This page describes how you can use A/B experiments to understand how Retail is impacting your business.
An A/B experiment is a randomized experiment with two groups: an experimental group and a control group. The experimental group receives some different treatment (in this case, predictions or search results from the Retail API); the control group does not.
When you run an A/B experiment with the Retail API, you include the information about which group a user was in when you record user events. The Retail API uses that information to refine the model and provide metrics.
Both versions of your application must be the same, except that users in the experimental group see results generated by the Retail API and the control group does not. You log user events for both groups.
For more on traffic splitting, see Splitting Traffic in the App Engine documentation.
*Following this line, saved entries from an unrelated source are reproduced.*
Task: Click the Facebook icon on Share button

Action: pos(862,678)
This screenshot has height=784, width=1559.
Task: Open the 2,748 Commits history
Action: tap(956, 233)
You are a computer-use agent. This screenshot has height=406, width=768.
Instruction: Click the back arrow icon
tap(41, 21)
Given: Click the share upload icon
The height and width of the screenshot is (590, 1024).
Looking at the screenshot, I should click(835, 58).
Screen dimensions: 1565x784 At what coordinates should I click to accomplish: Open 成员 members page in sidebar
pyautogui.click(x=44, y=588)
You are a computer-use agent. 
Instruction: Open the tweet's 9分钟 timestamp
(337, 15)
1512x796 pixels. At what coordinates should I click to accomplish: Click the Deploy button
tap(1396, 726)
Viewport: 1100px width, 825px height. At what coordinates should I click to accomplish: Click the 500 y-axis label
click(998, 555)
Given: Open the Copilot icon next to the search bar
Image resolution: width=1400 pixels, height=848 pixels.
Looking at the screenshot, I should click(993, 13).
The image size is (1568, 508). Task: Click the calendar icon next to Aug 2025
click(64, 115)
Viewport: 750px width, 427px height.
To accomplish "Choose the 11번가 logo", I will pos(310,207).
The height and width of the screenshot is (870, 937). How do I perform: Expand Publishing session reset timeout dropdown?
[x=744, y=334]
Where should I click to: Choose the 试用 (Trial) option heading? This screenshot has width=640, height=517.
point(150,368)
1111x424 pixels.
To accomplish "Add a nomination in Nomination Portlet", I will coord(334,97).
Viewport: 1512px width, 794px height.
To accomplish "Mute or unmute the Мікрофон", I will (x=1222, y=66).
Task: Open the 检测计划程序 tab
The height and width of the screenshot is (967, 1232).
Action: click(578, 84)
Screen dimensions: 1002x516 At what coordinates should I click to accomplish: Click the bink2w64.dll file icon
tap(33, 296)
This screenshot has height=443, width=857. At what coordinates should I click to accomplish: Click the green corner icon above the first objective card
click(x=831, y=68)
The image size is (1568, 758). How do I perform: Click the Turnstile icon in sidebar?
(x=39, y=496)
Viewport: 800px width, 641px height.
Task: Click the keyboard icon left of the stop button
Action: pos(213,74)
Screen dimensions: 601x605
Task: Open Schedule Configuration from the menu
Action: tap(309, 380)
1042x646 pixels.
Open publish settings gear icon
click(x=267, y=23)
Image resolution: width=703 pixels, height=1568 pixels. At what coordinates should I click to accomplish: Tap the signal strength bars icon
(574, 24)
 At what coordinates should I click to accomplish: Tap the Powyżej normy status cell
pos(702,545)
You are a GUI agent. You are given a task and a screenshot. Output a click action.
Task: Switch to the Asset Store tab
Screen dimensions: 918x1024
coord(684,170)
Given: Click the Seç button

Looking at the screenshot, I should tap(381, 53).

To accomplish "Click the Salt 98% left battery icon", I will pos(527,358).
Set up the experiment using a third-party experiment platform such as
Google Optimize or
Optimizely. The control and experimental groups
each get a unique experiment ID from the platform. When you record a user event,
specify which group the user is in by including the experiment ID in the
experimentIds field. Providing the experiment ID enables
the Retail API to compare the metrics for the versions of your
application seen by the control and experimental groups.
Best practices for A/B experiments
The goal of an A/B experiment is to accurately determine the impact of updating your site (in this case, employing Retail). To get an accurate measure of the impact, you must design and implement the experiment correctly, so that other differences do not creep in and impact the experiment results.
To design a meaningful A/B experiment, use the following tips:
Before setting up your A/B experiment, use prediction or search preview to ensure that your model is behaving as you expect.
Make sure that the behavior of your site is identical for the experimental group and the control group.
Site behavior includes latency, display format, text format, page layout, image quality, and image size. There should be no discernible differences for any of these attributes between the experience of the control and experiment groups.
Accept and display results as they are returned from Retail, and display them in the same order as they are returned.
Filtering out items that are out of stock is acceptable. However, you should avoid filtering or ordering results based on your business rules.
If you include an attribution token with your user events, make sure it is set up correctly. See the documentation for Attribution tokens.
Make sure that the serving config you provide when you request recommendations or search results matches your intention for that recommendation or search result, and the location where you display the results.
When you use Recommendations AI, the serving config affects how models are trained and therefore what products are recommended. Learn more.
If you are comparing an existing solution with the Retail API, keep the experience of the control group strictly segregated from the experience of the experimental group.
If the control solution does not provide a recommendation or search result, do not provide one from the Retail API in the control pages. Doing so will skew your test results.
Make sure your users don't switch between the control group and the experiment group. This is especially important within the same session, but also recommended across sessions. This improves experiment performance and helps you get statistically significant A/B test results sooner.